When a dam breaks, you demand a report explaining why the dam broke.

You don't demand a report explaining why, after the dam broke, the water poured out and rushed downhill and knocked over buildings in its way.

You don't need to explain that because everybody already knows that's how water behaves.

Not everyone knows why once the top of a building starts moving downward, the rest of the building underneath it gets crushed. It's a much rarer event, after all. But those who do have reason to know it, know it with just as much certainty as you know that water flows downhill.

Respectfully,
Myriad
 
I already did. Because all that NIST addresses about the collapse is two time figures in a FAQ. Why the do that? Well you just answered it, it was to "hard" for them. Or maybe that's another way of saying they ran out of budget.

Regardless of the cause there is a serious lack of information and modeling regarding the collapse that is at the same level and quality as the information explaining the cause of the collapse.

Aha. So, the root cause of your misunderstanding is that the NIST report did not discuss anything beyond collapse initiation. Is that correct?
 
I already did. Because all that NIST addresses about the collapse is two time figures in a FAQ. Why the do that? Well you just answered it, it was to "hard" for them. Or maybe that's another way of saying they ran out of budget.

Regardless of the cause there is a serious lack of information and modeling regarding the collapse that is at the same level and quality as the information explaining the cause of the collapse.

Engineers don't waste money. The collapse was nearly impossible to model with state of the practice technology but, more importantly, POINTLESS. There is no mechanism to stop the upper-block. Even the columns of the lower block could not resist the moving mass of the upper block. See the paper by Bazant and Zhou. NIST references it as part of their report.
 
You've already been linked to the portion of the NIST investigation that showed why the collapse continued after initiation. Why are you returning to a subject that has been already debunked? It was just a few hours ago. Is your memory that poor or are you just dishonest?

Based on your behavior thus far in this thread, I'm going to go with dishonest.


I understand the report says that after collapse was initiated it was unstoppable, etc etc etc.

But that's like cutting out thousands of pages of the NIST report and reducing to "The buildings collapsed because the fires couldn't be stopped" and on top of that calling this "Cliffs Notes" edition complete.
 
So let me see if I understand you. You're equating the importance of a quarterback to that of the Pentagon?


You do not understand me. For one thing, quarterbacks do not play defense.

Respectfully,
Myriad
 
Right, exactly my point. It provides everything you need to know as to why they stood up for so long. But as soon as they begin to collapse the report goes blank. Thus not covering the collapse that followed.

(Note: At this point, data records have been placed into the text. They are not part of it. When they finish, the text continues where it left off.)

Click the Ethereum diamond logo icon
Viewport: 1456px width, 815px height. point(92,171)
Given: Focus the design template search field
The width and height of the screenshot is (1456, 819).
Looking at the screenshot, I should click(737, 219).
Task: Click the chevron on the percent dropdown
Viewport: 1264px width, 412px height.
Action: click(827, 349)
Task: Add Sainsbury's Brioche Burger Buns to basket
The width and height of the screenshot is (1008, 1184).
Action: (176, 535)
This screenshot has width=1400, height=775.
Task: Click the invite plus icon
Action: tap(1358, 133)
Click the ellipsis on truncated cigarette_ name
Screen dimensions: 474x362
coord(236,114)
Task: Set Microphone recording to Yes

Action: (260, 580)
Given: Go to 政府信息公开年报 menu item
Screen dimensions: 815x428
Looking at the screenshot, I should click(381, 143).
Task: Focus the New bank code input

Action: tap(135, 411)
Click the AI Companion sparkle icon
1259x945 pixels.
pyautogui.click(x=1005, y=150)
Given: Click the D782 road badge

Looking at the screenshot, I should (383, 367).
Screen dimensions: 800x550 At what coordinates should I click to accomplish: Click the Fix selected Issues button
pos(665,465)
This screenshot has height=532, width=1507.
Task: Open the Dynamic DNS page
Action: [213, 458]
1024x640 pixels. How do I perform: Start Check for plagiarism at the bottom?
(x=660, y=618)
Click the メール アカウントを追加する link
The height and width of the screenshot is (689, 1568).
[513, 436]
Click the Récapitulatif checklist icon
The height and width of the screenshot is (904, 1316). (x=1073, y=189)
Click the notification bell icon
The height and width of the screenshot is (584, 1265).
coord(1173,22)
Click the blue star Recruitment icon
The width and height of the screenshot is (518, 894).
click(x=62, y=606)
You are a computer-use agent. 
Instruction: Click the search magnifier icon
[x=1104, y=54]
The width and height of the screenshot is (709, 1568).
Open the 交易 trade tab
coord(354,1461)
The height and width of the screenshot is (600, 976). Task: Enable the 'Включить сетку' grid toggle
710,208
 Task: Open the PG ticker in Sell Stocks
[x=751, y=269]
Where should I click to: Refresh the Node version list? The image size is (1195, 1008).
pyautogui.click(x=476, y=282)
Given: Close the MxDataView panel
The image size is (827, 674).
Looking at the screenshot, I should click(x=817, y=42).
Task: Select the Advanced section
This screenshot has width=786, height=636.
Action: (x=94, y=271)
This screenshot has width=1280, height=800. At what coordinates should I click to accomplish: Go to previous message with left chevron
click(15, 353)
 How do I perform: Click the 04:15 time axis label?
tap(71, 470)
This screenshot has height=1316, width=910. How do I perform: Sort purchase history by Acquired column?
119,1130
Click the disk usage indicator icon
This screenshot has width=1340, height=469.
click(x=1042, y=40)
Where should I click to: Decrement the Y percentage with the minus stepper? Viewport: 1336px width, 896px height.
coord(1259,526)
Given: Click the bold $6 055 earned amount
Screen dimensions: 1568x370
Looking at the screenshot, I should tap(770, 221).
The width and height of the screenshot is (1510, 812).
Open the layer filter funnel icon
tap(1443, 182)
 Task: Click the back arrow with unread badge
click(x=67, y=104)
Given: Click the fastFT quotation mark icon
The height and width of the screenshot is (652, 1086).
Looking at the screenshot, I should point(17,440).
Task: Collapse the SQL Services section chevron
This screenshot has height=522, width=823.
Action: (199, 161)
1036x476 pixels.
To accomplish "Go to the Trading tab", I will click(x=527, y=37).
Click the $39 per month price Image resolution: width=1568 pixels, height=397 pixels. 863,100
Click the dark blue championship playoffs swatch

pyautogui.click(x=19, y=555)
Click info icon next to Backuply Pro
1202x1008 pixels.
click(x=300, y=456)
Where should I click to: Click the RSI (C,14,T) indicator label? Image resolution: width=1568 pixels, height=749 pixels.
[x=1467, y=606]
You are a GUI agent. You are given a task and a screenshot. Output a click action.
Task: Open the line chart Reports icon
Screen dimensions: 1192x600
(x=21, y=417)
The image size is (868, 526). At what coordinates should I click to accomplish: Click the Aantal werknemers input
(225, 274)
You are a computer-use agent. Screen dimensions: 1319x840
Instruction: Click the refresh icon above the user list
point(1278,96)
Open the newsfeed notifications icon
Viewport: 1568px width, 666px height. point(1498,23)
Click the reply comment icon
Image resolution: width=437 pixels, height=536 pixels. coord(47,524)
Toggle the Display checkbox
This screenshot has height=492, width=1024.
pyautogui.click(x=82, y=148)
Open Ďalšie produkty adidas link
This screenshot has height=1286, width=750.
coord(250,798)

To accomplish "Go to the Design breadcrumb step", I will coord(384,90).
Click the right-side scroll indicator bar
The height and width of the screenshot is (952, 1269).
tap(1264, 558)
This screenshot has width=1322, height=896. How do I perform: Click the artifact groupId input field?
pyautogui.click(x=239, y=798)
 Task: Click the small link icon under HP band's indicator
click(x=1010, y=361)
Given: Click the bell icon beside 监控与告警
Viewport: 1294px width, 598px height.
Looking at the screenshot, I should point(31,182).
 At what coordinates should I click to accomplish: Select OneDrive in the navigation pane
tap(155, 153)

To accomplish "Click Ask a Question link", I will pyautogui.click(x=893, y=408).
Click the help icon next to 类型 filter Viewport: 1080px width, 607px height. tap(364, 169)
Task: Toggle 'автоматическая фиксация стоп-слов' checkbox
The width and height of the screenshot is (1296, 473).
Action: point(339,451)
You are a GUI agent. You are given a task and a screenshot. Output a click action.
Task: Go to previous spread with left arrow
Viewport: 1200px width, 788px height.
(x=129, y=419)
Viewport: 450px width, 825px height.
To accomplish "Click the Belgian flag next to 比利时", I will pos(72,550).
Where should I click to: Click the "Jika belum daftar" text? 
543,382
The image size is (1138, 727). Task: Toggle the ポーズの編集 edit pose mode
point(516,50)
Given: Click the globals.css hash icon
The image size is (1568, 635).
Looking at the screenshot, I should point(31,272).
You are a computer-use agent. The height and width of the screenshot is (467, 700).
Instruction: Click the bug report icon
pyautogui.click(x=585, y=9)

I see we are not in disagreement as to what is and what is not covered in the NIST report.

Why would it be? After initiation (fire, CD, or otherwise) the building is going to fall down. The idea was to figure out why the buildings failed (in the amount of time that they did) and how to prevent or prolong that in the future (to give more time to evacuate a structure). How they fell after initiation is irrelevant. This is something "you people" can't grasp.